Friday Day 10 November 3, 2017
It was a cold, rainy and windy day. We threw on some warm clothes and made our way to the bridge. We were in a cove of the southernmost fjord in South Georgia, Drygalski Fjord, at the very end of it, standing in front of huge glaciers. This fjord is 8.5 miles long and its scenery was exquisite. There were snow petrels flying everywhere, their white feathers often blending into the snow behind them. We learned that 60% of South Georgia is glacier, but most of the glaciers do not make it all the way to the water’s edge. This glacier descends down the mountain right into the bay. It was white, with crevices in blue, and then whole large areas that were a frosted blue (which means the ice is more dense). The glaciers are so strong that they carve the mountains, giving the fiord a dramatic look. And the mountains? They are 6000-7000 feet tall.

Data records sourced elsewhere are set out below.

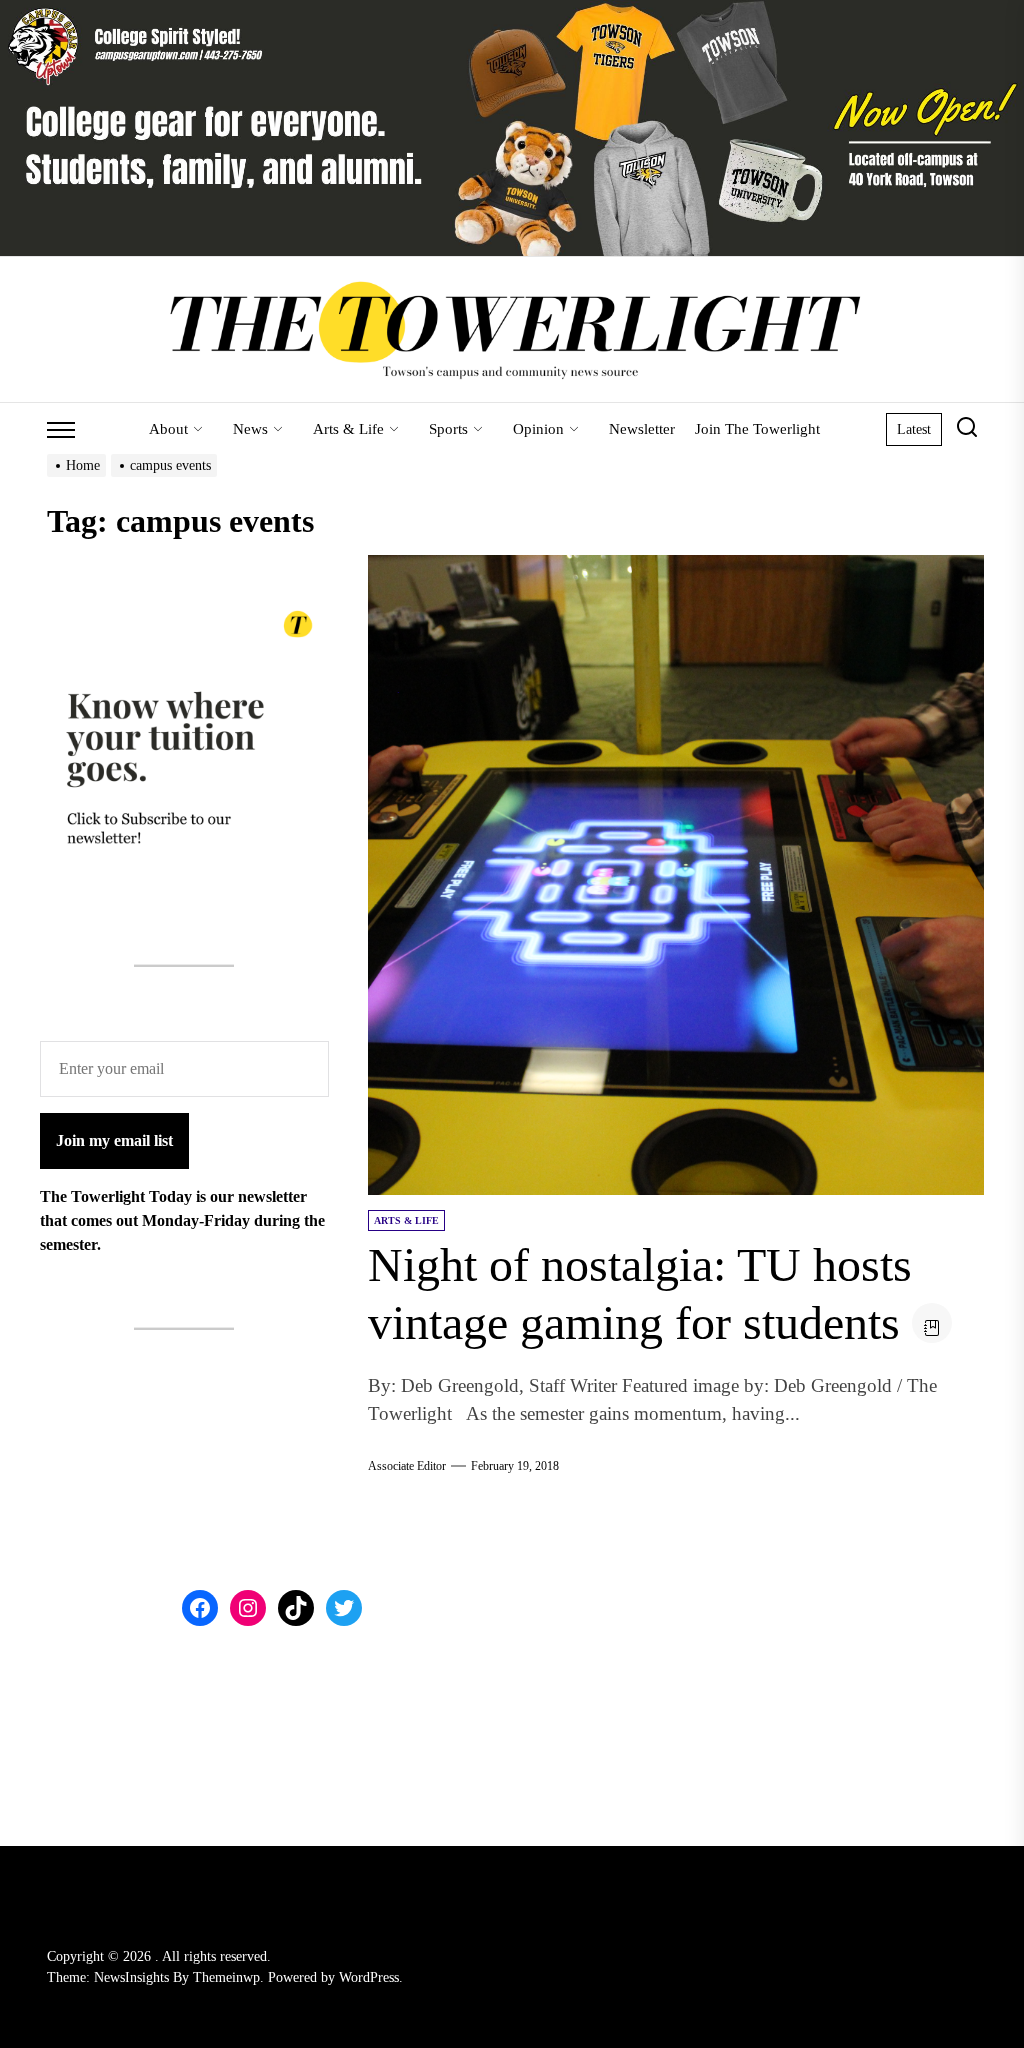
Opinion (538, 429)
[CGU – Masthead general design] (512, 11)
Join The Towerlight (757, 429)
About (168, 429)
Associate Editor (407, 1466)
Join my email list (114, 1140)
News (250, 429)
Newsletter (642, 429)
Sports (448, 429)
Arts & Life (348, 429)
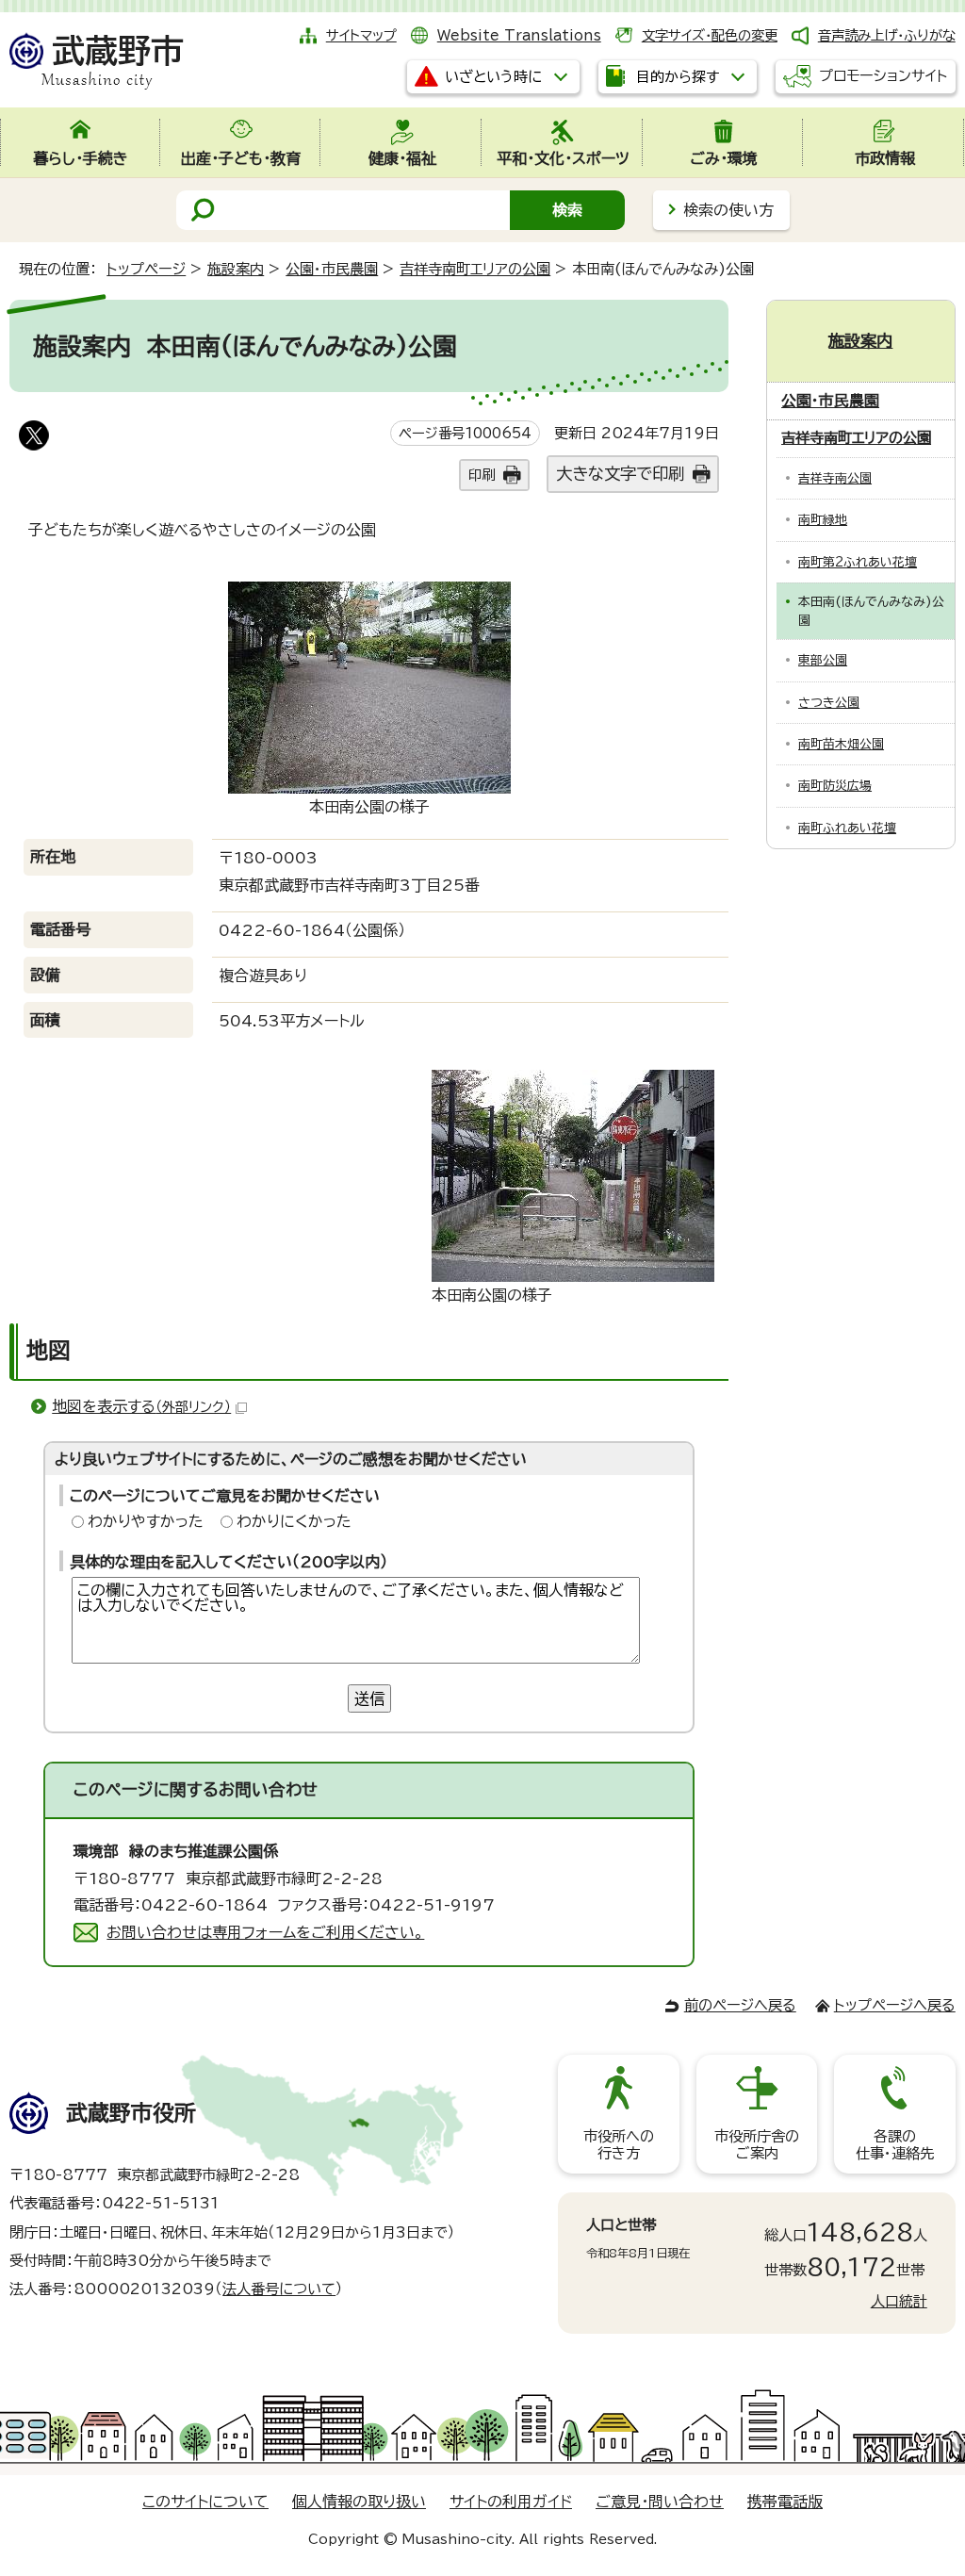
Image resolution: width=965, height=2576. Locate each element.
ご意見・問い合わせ (660, 2501)
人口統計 (899, 2301)
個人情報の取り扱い (359, 2501)
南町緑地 (822, 520)
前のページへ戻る (740, 2005)
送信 (369, 1698)
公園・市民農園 (332, 269)
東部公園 (822, 660)
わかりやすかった (146, 1521)
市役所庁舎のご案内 (756, 2144)
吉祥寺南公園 (835, 478)
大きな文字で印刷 (620, 474)
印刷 (481, 475)
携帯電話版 (785, 2501)
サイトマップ (361, 35)
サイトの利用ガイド (511, 2501)
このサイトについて (205, 2501)
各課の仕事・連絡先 (895, 2144)
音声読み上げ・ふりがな (887, 35)
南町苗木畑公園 (841, 744)
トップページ (146, 269)
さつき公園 (828, 703)
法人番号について (278, 2289)
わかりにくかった (294, 1521)
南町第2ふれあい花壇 (857, 562)
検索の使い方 (728, 210)
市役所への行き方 (618, 2144)
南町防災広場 (835, 785)
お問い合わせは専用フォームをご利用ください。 (265, 1932)
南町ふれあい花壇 (847, 828)
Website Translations (519, 35)
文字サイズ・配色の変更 (709, 35)
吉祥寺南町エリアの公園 (475, 269)
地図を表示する (141, 1406)
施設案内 (235, 269)
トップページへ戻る (895, 2005)
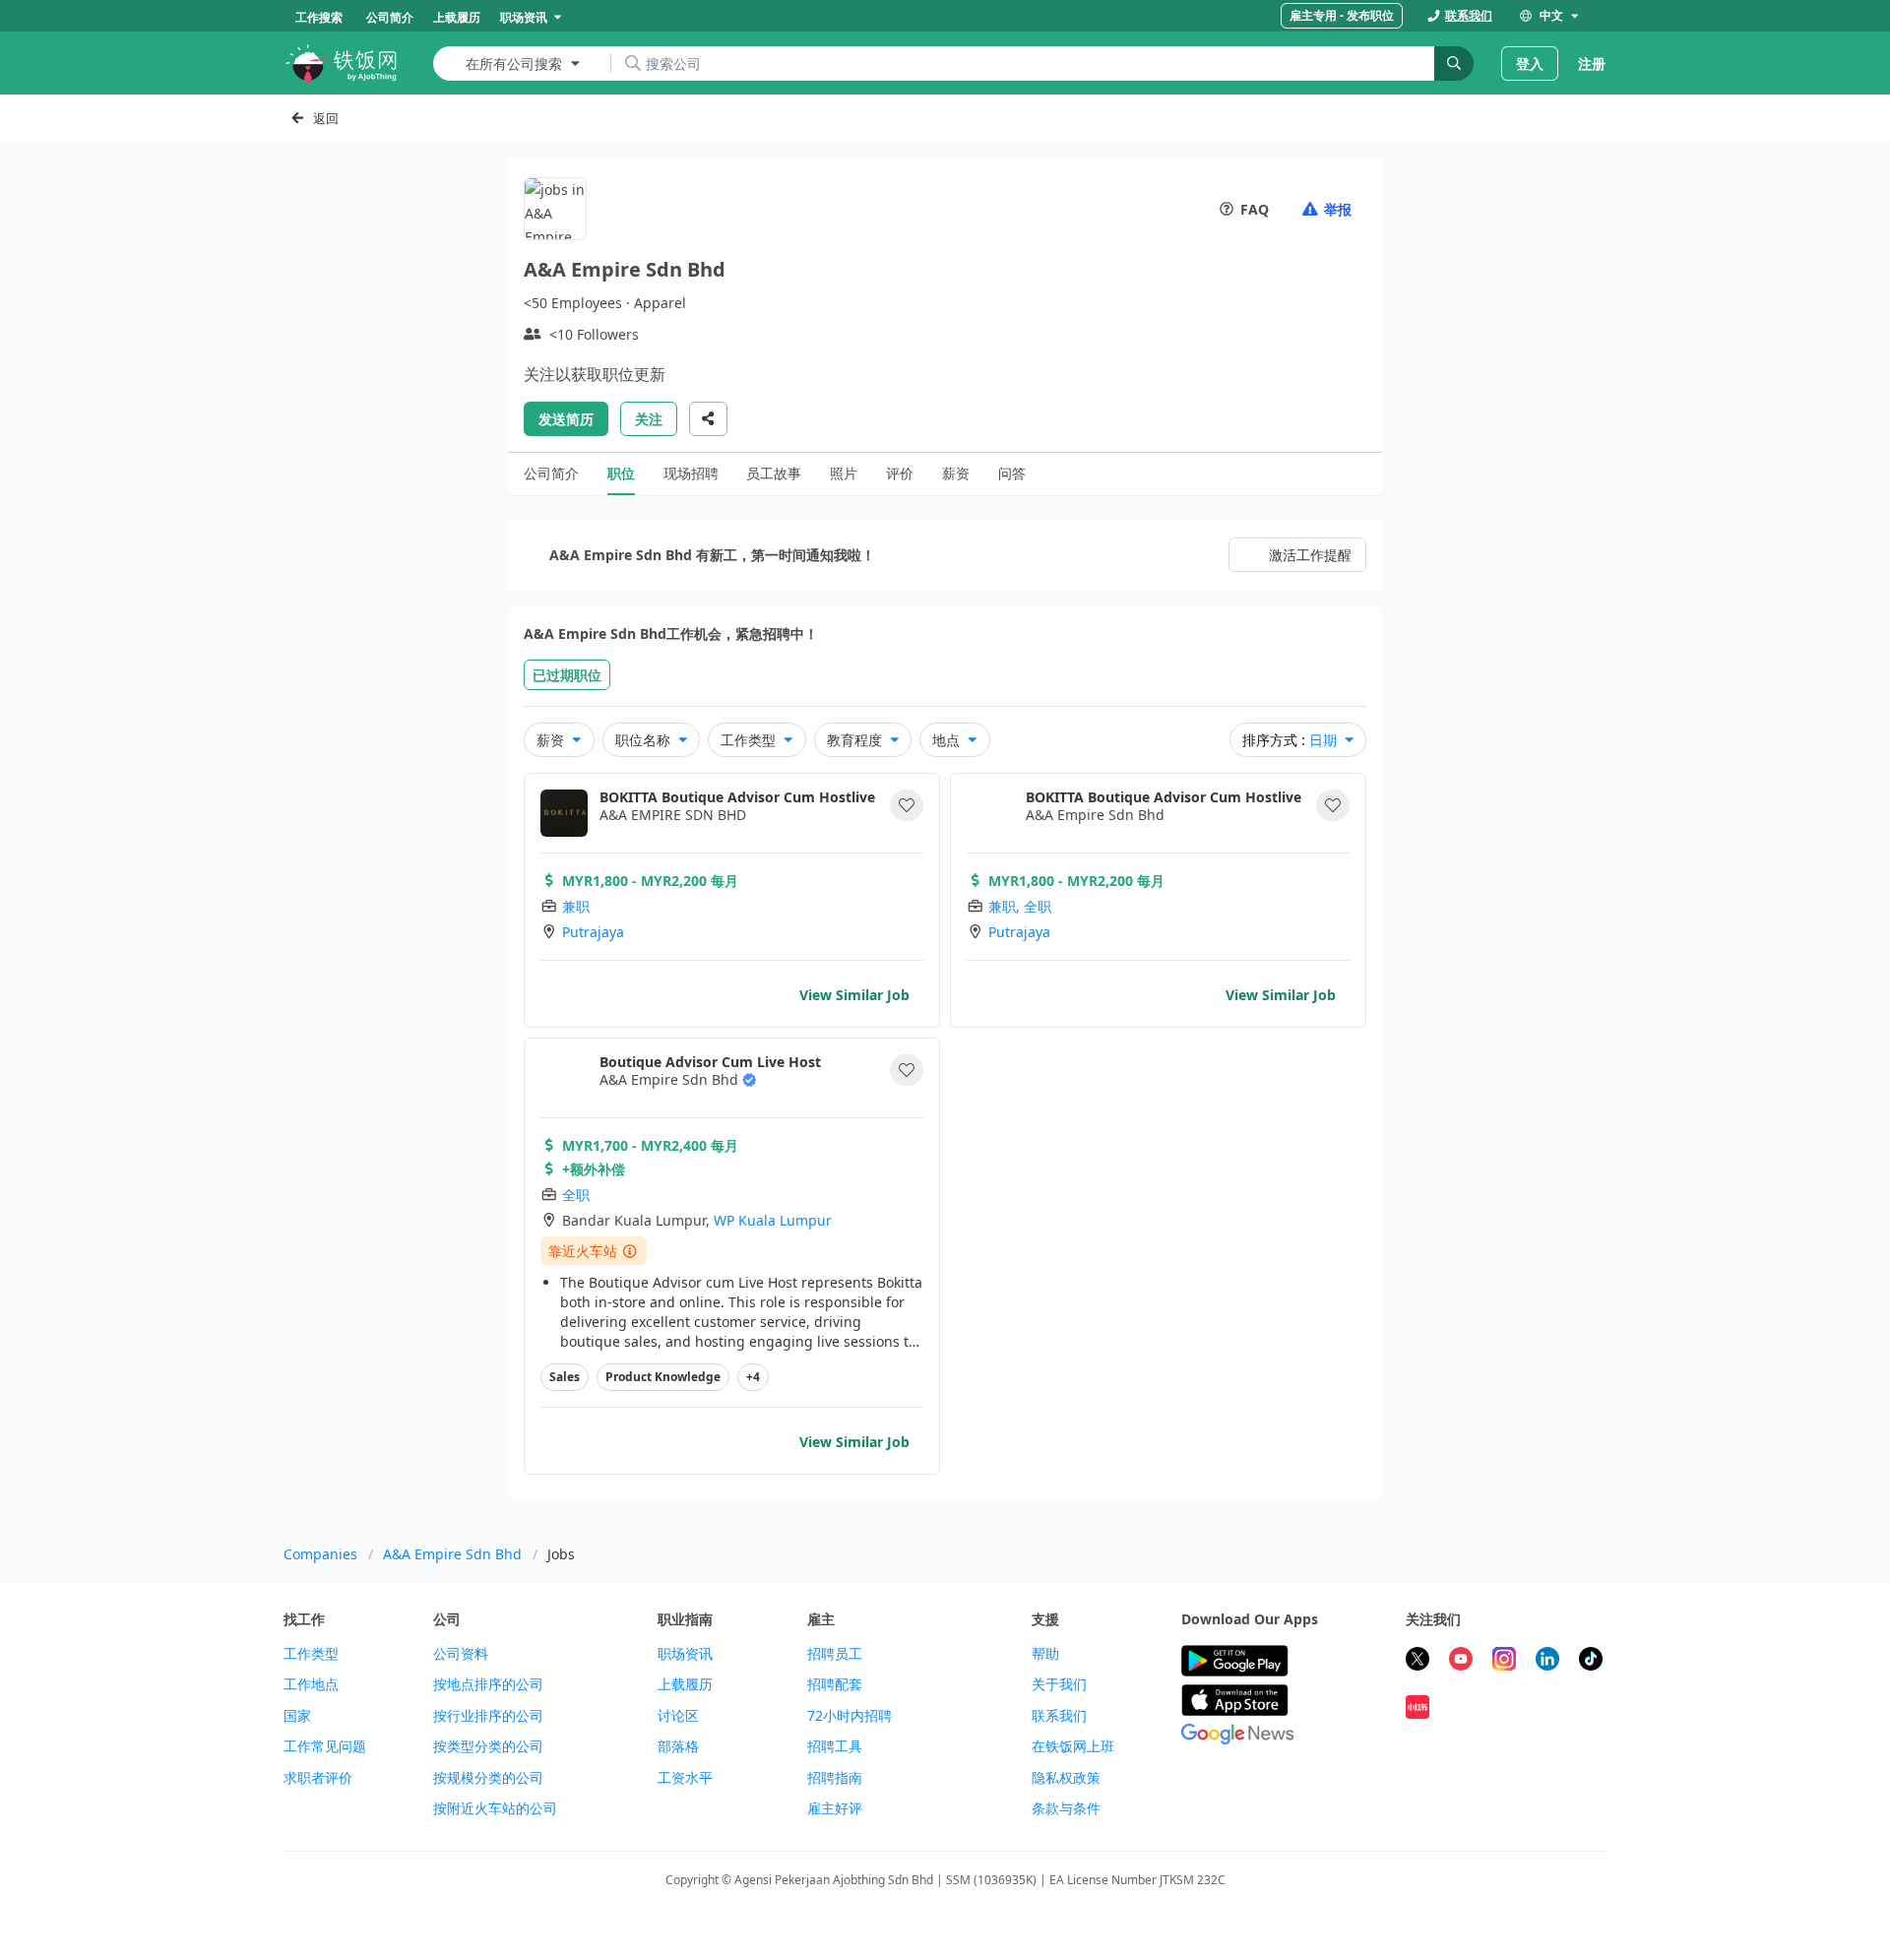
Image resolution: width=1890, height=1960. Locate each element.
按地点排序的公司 (488, 1684)
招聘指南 (834, 1778)
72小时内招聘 (849, 1716)
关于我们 (1059, 1684)
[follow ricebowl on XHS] (1417, 1709)
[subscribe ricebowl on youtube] (1461, 1661)
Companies (320, 1554)
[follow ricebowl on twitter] (1417, 1661)
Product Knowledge (663, 1376)
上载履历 (685, 1684)
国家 (297, 1716)
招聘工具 (834, 1746)
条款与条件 (1066, 1808)
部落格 (678, 1746)
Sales (564, 1376)
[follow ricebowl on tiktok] (1591, 1661)
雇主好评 (834, 1808)
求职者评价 (318, 1778)
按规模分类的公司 (488, 1778)
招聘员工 (834, 1654)
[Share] (708, 419)
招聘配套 (834, 1684)
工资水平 (685, 1778)
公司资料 (460, 1654)
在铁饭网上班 (1073, 1746)
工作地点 (311, 1684)
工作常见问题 (325, 1746)
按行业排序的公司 (488, 1716)
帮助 (1045, 1654)
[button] (906, 805)
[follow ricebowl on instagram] (1504, 1661)
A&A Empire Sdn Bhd (452, 1554)
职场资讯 (685, 1654)
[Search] (1454, 63)
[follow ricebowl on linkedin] (1547, 1661)
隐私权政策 (1066, 1778)
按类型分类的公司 (488, 1746)
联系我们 (1059, 1716)
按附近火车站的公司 (495, 1808)
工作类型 (311, 1654)
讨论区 (678, 1716)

So as I stood on the bow of the ship, literally being blown away, not only by the strong winds coming down the glacier, but by the majestic beauty of the surrounding brown and green mountains dotted with white snow, white and blue glaciers, and water that alternated between light blue, dark blue and turquoise. We watched a lone whale dancing in and out of the water. We watched the movement of the water. And we were awed.
We went down for breakfast as the ship backed out of that part of the fjord entered the another inlet on the southern shore, called Larsen Harbor (after Carl Anton Larsen, the pioneer of the whaling industry in South Georgia). Larsen Harbor, a branch of Drygalski Fjord, is a narrow, 2.6 mile long inlet of indenting volcanic rocks. Sir Shackleton’s photographer, Frank Hurley, described the peaks and mountain crests surrounding this harbor as “the most beautiful and exceeding all in grandeur, even that of Milford Sound.”
We really bundled up, donning every layer of clothes that we could, as it was 40 degrees, but with a strong wind. And we were ready to begin our zodiac tours of Larsen Harbor.
There were snow flurries that turned into rain, but that only made the mountains more beautiful as they reflected into the water. We saw young elephant seal males, all alone, probably trying to figure out what they were supposed to be doing. We saw Waddell seals nursing their pups. We saw lots of snow petrels and Antarctic shags swooping around. But mostly it was the quiet, occasionally broken by the sounds of the seals. And the mountains. And the glaciers.
That afternoon we continued to the north of the fjord to Cooper Bay for another hike or zodiac tour. As usual, we did the zodiac tour where we saw more petrels, elephant seals and macaroni penguins. It was raining.
We were wet. We were cold. But then, we suddenly became totally energized.
There was a leopard seal resting on a rock. The leopard seal (also called a sea leopard), is the second largest species of seal in the Antartica, second only after the elephant seal. It is also second only to the killer whaler among Antarctic’s top predators. And who does it eat? Penguins. All penguins. We watched the leopard seal sitting there, and literally yelled at the penguins to get out of the way. As if they could hear us and understand. And then the leopard seal slithered into the water and disappeared.